RFR: 8291809: Convert compiler/c2/cr7200264/TestSSE2IntVect.java to IR verification test [v8]

Mon Jan 29 15:55:46 UTC 2024

On Mon, 29 Jan 2024 14:03:11 GMT, Emanuel Peter <epeter at openjdk.org> wrote:

>> Daniel Lundén has updated the pull request incrementally with one additional commit since the last revision:
>> 
>>   Change to avx2 CPU feature check
>
> I looked into the failure with `asimd` on aarch64, by writing this test:
> 
> 
> public class Test {
>     static int RANGE = 10_000;
> 
>     public static void main(String[] args) {
>         int[] a = new int[RANGE];
>         int[] b = new int[RANGE];
>         for (int i = 0; i < 10_000; i++) {
>             test1(a, b);
>             test2(a, b, i % 200 - 100);
>         }
>     }
> 
>     static void test1(int[] a, int[] b) {
>         for (int i = 0; i < a.length; i++) {
>             a[i] = b[i] / 15;
>         }
>     }
> 
>     static void test2(int[] a, int[] b, int s) {
>         for (int i = 0; i < a.length; i++) {
>             a[i] = b[i] / 7;
>         }
>     }
> }
> 
> 
> And running this command:
> `./java -XX:CompileCommand=compileonly,Test::test1 -XX:+TraceSuperWord -XX:+TraceLoopOpts -XX:+TraceNewVectors Test.java`
> 
> In the logs, I see it attempts to vectorize, crating packs like this:
> 
> ...
> Pack: 7
>  align: 0 	 678  RShiftI  === _ 679 153  [[ 671 ]]  !orig=561,154 !jvms: Test::test1 @ bci:15 (line 15)
>  align: 4 	 667  RShiftI  === _ 668 153  [[ 660 ]]  !orig=154 !jvms: Test::test1 @ bci:15 (line 15)
>  align: 8 	 561  RShiftI  === _ 562 153  [[ 554 ]]  !orig=154 !jvms: Test::test1 @ bci:15 (line 15)
>  align: 12 	 154  RShiftI  === _ 251 153  [[ 155 ]]  !jvms: Test::test1 @ bci:15 (line 15)
> Pack: 8
>  align: 0 	 676  MulL  === _ 677 144  [[ 675 ]]  !orig=559,146 !jvms: Test::test1 @ bci:15 (line 15)
>  align: 8 	 665  MulL  === _ 666 144  [[ 664 ]]  !orig=146 !jvms: Test::test1 @ bci:15 (line 15)
>  ...
> 
> 
> But then, I also see:
> 
> Unimplemented
>  559  MulL  === _ 560 144  [[ 558 ]]  !orig=146 !jvms: Test::test1 @ bci:15 (line 15)
> 
> 
> And in `src/hotspot/cpu/aarch64/aarch64_vector.ad`, I see this:
> 
>   bool Matcher::match_rule_supported_auto_vectorization(int opcode, int vlen, BasicType bt) {
>     if (UseSVE == 0) {
>       // These operations are not profitable to be vectorized on NEON, because no direct
>       // NEON instructions support them.
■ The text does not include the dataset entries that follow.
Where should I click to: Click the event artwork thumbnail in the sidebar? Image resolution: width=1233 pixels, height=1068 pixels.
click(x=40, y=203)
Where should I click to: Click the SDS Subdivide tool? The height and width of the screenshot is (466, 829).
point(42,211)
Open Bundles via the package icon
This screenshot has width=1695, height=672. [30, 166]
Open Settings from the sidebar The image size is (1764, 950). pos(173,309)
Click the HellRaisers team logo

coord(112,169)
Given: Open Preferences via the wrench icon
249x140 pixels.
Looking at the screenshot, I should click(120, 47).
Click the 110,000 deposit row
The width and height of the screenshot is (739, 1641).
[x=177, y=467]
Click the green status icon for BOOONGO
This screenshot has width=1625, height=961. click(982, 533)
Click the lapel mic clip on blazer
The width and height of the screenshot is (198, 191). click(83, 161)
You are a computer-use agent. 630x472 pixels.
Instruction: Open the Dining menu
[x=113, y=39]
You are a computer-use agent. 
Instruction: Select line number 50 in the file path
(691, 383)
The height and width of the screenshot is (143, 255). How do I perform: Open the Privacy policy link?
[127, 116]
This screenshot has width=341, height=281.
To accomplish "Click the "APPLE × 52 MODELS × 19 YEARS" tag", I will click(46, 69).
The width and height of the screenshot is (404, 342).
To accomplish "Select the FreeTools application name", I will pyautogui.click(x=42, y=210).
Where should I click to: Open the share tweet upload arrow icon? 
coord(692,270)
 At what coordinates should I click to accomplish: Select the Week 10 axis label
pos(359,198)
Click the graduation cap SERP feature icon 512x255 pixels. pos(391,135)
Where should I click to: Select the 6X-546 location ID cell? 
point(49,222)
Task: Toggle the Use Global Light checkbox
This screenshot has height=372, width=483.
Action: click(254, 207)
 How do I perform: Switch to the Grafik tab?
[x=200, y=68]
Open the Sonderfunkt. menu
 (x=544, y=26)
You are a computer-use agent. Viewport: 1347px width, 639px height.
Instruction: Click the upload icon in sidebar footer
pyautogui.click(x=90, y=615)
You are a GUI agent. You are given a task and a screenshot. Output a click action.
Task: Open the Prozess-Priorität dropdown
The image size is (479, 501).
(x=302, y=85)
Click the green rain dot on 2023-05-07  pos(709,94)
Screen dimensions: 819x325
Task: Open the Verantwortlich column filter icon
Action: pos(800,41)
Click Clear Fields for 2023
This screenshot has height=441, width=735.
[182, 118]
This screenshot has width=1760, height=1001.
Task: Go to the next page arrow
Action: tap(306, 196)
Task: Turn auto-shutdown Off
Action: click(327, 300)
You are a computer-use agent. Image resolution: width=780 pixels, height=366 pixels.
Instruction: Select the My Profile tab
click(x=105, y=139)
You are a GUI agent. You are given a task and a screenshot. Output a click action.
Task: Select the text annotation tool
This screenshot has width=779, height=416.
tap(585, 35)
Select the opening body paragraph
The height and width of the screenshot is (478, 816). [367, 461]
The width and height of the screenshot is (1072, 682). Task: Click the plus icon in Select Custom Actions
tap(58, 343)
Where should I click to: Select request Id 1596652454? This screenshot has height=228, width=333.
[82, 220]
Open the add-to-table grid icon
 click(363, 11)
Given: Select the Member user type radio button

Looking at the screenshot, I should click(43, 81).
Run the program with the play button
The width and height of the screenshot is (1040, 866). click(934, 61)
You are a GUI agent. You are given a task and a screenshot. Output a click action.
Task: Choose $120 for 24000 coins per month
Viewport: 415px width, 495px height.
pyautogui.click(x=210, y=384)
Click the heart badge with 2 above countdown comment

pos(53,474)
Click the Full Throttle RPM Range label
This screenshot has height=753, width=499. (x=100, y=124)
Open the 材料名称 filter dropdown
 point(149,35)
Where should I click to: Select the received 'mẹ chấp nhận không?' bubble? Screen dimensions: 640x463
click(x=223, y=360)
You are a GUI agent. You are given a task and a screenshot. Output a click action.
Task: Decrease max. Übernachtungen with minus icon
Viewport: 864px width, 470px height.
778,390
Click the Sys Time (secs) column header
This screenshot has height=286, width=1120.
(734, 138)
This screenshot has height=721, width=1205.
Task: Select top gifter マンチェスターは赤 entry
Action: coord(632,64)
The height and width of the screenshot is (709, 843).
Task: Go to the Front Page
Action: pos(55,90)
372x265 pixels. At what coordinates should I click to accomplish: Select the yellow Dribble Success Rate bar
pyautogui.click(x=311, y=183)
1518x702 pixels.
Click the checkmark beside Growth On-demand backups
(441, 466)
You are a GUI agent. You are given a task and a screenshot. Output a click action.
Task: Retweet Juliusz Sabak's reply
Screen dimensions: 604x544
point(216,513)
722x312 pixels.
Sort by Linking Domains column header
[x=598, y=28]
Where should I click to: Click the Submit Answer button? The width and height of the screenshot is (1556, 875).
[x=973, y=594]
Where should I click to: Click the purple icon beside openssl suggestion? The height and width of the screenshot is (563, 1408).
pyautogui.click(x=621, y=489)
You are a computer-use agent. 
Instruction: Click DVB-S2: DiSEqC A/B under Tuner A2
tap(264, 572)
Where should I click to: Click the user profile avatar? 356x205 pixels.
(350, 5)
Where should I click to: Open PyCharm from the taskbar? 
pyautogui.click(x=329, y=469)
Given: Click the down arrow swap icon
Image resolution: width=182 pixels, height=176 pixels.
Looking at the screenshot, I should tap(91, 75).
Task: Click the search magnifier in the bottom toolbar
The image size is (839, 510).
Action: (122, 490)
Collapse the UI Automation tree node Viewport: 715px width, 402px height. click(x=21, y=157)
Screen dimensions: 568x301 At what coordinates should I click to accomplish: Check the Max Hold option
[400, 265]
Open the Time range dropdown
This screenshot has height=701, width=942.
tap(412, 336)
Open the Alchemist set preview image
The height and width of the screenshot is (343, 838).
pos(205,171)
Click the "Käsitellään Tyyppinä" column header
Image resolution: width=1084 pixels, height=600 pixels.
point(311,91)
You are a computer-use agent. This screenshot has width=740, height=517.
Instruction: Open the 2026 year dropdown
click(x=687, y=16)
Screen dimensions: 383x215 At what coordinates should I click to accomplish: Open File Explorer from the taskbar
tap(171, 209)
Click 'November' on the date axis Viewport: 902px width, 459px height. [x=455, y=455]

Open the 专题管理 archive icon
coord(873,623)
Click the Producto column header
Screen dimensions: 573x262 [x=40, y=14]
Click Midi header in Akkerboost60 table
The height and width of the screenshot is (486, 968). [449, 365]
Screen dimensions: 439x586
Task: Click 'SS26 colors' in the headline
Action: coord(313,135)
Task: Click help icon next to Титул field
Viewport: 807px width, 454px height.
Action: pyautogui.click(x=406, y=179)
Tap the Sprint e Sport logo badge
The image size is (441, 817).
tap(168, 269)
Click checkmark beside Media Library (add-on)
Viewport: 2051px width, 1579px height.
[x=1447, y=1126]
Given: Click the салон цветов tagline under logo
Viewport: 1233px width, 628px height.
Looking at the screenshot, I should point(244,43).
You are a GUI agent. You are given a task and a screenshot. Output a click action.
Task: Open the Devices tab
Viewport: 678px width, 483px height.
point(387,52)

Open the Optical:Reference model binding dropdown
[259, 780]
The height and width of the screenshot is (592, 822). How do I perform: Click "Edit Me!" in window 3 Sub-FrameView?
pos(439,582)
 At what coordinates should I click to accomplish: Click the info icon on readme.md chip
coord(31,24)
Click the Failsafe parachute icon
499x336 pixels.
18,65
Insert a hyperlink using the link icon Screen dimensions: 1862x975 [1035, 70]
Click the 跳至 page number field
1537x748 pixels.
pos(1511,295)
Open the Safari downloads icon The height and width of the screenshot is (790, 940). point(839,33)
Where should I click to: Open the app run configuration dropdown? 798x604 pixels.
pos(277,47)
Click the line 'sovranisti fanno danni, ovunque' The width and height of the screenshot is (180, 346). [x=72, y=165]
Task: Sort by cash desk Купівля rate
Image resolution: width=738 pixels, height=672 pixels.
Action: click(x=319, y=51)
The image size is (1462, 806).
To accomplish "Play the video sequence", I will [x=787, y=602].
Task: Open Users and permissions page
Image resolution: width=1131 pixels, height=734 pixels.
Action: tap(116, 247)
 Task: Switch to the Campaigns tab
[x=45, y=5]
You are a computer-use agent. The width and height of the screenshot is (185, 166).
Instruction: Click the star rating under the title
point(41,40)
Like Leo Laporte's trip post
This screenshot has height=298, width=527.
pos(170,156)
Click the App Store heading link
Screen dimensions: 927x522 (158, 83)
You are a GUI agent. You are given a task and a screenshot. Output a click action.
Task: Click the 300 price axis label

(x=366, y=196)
But the match rule support for them is profitable for
>       // Vector API intrinsics.
>       if ((opcode == Op_VectorCastD2X && bt == T_INT) ||
>           (opcode == Op_VectorCastL2X && bt == T_FLOAT) ||
>           (opcode == Op_CountLeadingZerosV && bt == T_LONG) ||
>           (opcode == Op_CountTrailingZerosV && bt == T_LONG) ||
>           // The vector implementation of Op_AddReductionVD/F is for the Vector API only.
>           // It is not suitable for auto-vectorization because it does not add the elements
>           // in the same order as sequential code, and FP addition is ...

Thanks @eme64, updated now. I'll rerun the tests before integrating.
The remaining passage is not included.